* Problem to work on: Report the count of lines in the records below that hold the word "Switch", omitting everything but the number.

* Source records:
◇ ◇ ◇
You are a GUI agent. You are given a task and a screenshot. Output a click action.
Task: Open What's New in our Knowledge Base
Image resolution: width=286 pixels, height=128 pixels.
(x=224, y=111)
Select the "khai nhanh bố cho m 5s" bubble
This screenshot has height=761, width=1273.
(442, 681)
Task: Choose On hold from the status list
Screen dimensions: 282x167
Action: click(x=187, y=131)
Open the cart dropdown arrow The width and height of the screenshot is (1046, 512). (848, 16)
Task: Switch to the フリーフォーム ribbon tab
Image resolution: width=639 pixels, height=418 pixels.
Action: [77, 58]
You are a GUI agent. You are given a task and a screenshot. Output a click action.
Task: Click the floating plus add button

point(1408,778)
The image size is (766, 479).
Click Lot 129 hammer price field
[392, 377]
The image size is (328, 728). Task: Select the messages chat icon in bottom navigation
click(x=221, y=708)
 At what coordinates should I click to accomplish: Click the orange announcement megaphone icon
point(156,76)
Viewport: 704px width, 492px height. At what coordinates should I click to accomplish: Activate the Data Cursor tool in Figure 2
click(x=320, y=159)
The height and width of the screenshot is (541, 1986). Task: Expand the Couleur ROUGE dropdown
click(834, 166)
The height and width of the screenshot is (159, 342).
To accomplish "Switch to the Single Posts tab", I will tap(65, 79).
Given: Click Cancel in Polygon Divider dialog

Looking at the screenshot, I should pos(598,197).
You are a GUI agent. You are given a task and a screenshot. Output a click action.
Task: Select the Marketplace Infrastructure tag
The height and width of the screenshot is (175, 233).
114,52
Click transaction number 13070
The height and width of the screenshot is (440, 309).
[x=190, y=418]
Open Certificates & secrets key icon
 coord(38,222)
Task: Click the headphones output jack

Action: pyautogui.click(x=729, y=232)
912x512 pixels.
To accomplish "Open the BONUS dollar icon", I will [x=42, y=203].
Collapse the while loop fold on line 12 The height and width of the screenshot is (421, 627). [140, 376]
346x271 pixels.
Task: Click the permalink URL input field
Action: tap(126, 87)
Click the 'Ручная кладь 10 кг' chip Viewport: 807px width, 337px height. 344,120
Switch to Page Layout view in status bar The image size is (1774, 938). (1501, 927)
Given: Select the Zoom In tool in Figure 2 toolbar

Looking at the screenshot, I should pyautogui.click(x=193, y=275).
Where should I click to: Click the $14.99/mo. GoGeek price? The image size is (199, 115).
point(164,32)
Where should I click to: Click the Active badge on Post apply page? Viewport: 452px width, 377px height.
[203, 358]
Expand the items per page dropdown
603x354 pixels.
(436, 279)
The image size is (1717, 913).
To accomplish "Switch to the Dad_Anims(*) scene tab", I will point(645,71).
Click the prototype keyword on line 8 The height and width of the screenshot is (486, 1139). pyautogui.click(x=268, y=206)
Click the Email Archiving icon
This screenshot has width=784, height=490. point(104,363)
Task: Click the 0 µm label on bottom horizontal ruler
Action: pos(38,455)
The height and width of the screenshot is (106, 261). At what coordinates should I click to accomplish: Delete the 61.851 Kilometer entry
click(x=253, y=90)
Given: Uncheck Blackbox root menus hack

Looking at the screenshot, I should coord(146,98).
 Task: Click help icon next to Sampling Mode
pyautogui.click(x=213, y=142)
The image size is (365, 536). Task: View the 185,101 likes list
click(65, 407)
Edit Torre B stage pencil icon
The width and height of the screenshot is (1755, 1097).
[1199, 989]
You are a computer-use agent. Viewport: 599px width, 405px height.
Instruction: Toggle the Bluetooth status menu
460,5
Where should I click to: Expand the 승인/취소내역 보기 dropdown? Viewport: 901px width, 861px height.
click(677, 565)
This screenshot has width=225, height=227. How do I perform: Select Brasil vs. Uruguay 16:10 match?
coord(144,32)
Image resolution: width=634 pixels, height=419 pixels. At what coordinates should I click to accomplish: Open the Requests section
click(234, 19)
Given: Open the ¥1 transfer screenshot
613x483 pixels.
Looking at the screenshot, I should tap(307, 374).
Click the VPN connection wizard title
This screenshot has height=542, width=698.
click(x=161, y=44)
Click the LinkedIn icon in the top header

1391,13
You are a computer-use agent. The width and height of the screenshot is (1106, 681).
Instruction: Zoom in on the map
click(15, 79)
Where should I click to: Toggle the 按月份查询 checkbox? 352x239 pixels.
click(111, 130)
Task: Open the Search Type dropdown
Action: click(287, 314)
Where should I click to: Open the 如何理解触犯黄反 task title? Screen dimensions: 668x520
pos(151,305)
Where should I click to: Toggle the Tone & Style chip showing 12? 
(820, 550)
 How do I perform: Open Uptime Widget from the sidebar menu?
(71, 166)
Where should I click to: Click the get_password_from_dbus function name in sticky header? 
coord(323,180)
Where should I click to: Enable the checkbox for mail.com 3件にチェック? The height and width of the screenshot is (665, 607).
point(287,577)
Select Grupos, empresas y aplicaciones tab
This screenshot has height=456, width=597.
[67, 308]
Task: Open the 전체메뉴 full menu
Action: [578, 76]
◇ ◇ ◇
* Problem solution: 4